Mets Balked At $8 Million, Two Years For Hairston

Scott Hairston

Updated on Jan. 15 by Joe D.

Some interesting tidbits from Jon Heyman tonight regarding our boy Scott Hairston…

Heyman tweeted that the Mets balked when Hairston asked them for $8 million over two years. That must have turned Sandy ten different shades of purple. It’s a significant raise for Hairston who has never made more than $2.45 million in his career, but not totally unreasonable either. Hairston was paid $1.1 million a year for the past two seasons with the Mets and has never had a multi-year deal in his career. It is believed the Mets countered with a one-year offer worth $2 million, leaving the two sides at a stalemate in negotiations.

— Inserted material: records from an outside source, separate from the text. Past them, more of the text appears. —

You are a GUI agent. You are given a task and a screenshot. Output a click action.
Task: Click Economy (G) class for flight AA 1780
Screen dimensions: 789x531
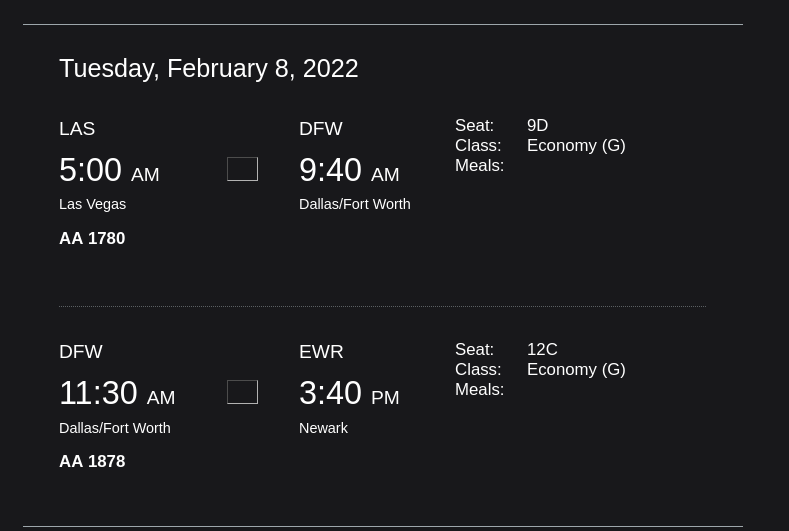click(x=576, y=146)
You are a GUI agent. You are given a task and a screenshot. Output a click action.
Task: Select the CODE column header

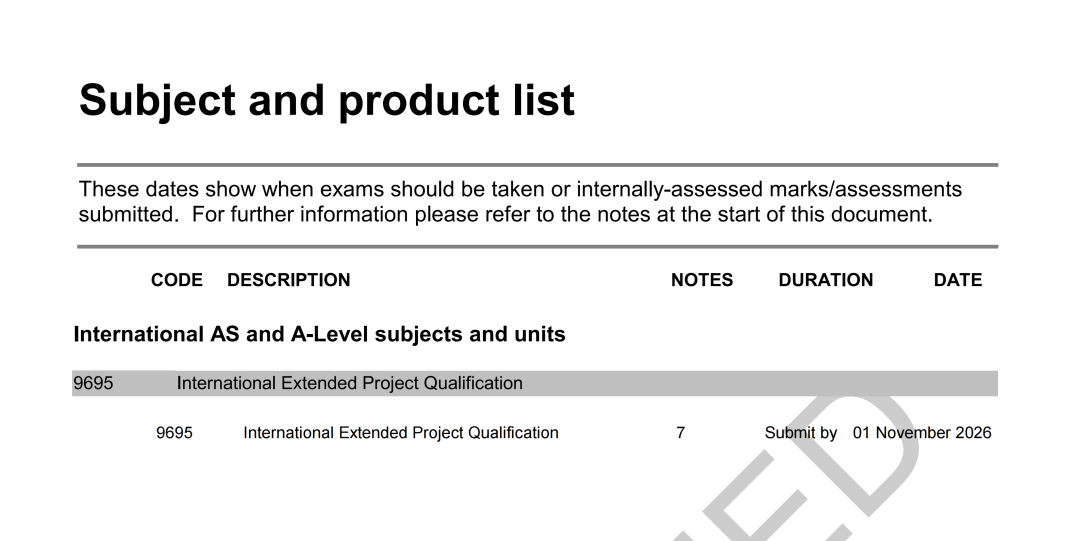coord(176,280)
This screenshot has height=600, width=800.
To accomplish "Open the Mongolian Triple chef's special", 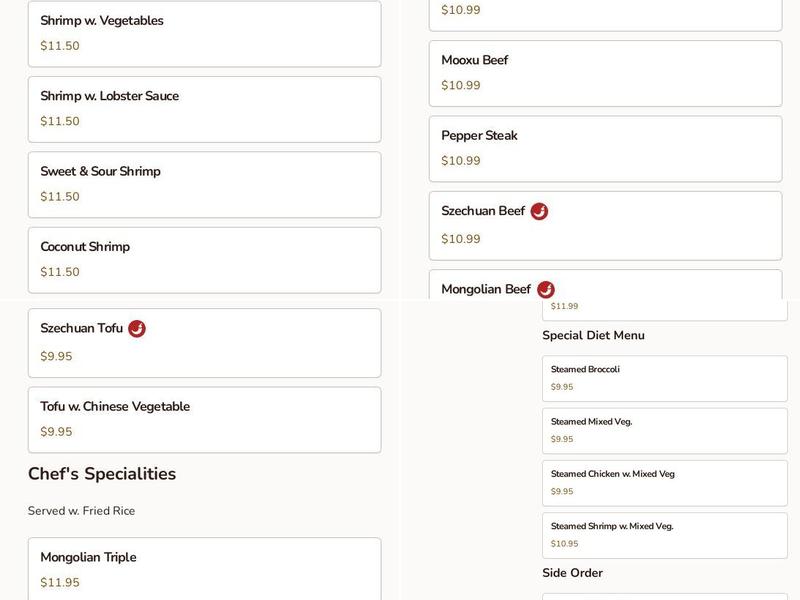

Heyman also says that the Chicago Cubs have tossed their hat into the ring so the Mets do have some competition, but it’s been well documented that he prefers to stay in New York.

Earlier today, Jim Bowden of ESPN XM reported that Hairston is expected to make a decision this week.

If Hairston does re-sign with the Mets, their outfield which was going to be significantly upgraded, will remain virtually unchanged with utility outfielder Collin Cowgill replacing Jason Bay.

Isn’t it amazing the smallish things that make the Mets balk these days?

This is still New York right?

Updated on Jan. 11

In case you were wondering, the reason the Mets haven’t yet signed Scott Hairston is not because they don’t like him, it’s because… Wait for it… they would like to acquire a bigger name outfielder first. That’s what Jon Heyman is reporting this afternoon.

So in other words a big name outfielder is Plan A, and Hairston is Plan B.

So in other strange but true news…

Original Post Jan. 10

It appears the Yankees are backing off free-agent outfielder Scott Hairston, and the buzz from the Phillies has trickled to a halt as well.

If the the New York Mets are willing to give Hairston the two year deal he craves, he’ll most likely be in the Mets Opening Day lineup.

Hairston, 32, continues to hold out for a multi-year deal even though his agent said he was with days of reaching an accord on Monday.

The other sticking point is that Hairston wants a starting role and no team views him that way. But the Mets can be the one team that can give him the most playing time by virtue of how weak their current outfield array is – made up mostly of Quad-A players and utility types.

It’s well know that Hairston’s greatest asset is his ability to mash lefthanded pitching. His OPS is almost 100 points higher against southpaws than righties over his career. The Mets can certainly use his bat.

On Saturday, in his weekly mailbag post for, Anthony DiComo took the following question about the Mets outfield.

What do you think about the acquisition of Collin Cowgill? No disrespect to the man, but why don’t we add someone else who actually has good career numbers in the Majors and not the Minors? Who do you think they would’ve gone after?

If you’re asking who’s the best lefty masher on the market, he’s still out there: Scott Hairston. The Mets could still acquire Hairston and fix a lot of their outfield problems. Kirk Nieuwenhuis would fall into a center-field platoon with Cowgill, while Hairston would fill in regularly at the corners for Lucas Duda and Mike Baxter. It would not be an ideal scenario, but at least it would be a workable one. And it’s one that still might happen.

The previous paragraph defines Cowgill as a player: a platoon outfielder on paper, but possibly a legitimate one. The Mets aren’t likely to give Cowgill many at-bats against right-handers, given his extreme splits over an admittedly small Major League sample. But because Cowgill can play center field, he fills a critical need for the Mets, who are wary of relying on Nieuwenhuis every day.

Two days ago I speculated that Hairston would probably agree to a deal with the Mets or some other team by Friday. But his insistence on a two year deal may keep that from happening now.